Samsung Galaxy Note 10.1 (2014).

With the new ​Galaxy Note 10.1, Samsung finally ups its tablet game

The original Samsung Galaxy Note 10.1 had a storied path to release. Originally unveiled at Mobile World Congress 2012 and later redesigned, it arrived last fall to mixed reviews. Since then, Samsung has focused on mid-range tablets in the Android space, with the one major exception being the Google-backed Nexus 10.

So as the Korean manufacturer unveils a new Galaxy Note 10.1, what’s changed? Well, as it turns out, quite a lot. And the 2014 Galaxy Note, as it’s being called, is a better device for it.

Unveiled today alongside the Galaxy Note 3 and Galaxy Gear, the Samsung Galaxy Note 10.1 2014 Edition brings Samsung’s leading smartphone technology to an Android tablet. It’s packing a ridiculously-detailed 2560x1600-resolution Super Clear LCD display and high-end CPUS — Qualcomm Snapdragon 800 for the LTE version, Samsung’s homegrown Exynos 5 Octa for others. As is the case with the Note 3, this is backed up by a whopping 3GB of RAM.

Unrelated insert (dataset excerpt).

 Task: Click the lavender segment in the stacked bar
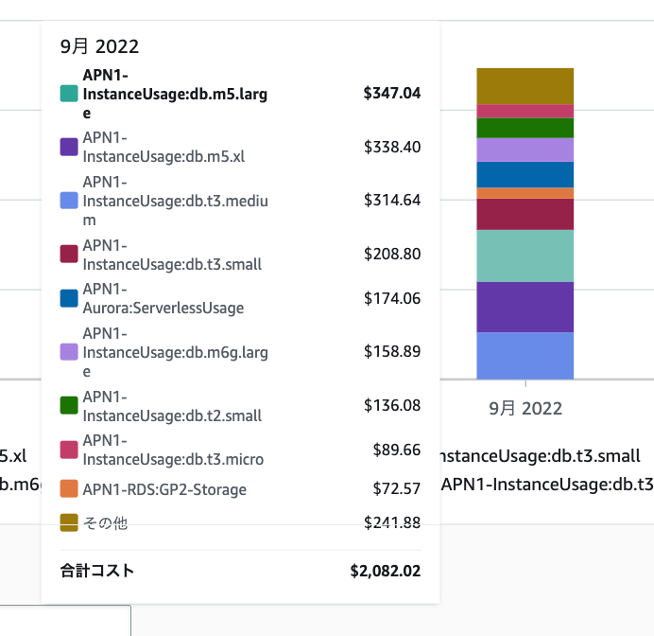(525, 149)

The tablet’s external hardware has also been re-vamped. Like the Galaxy Note 3 it’s sporting a “faux leather” plastic texture on its back panel, encircled with a faux-stitched trim.  It might look a little weird on a larger device, but the feel in the hand is significantly classier. It still feels like plastic, just not grimy, slimy plastic.

Samsung Galaxy Note 10.1 (2014).

Centrally situated is the Note 10.1’s 8-megapixel camera, and along the tablet’s edge is a silo for the S Pen — the stylus which sets Samsung’s Note series apart from other tablets. Slightly larger than its smartphone equivalent, the Note 10.1’s S Pen functions in the exact same way, with a button located where your index finger sits.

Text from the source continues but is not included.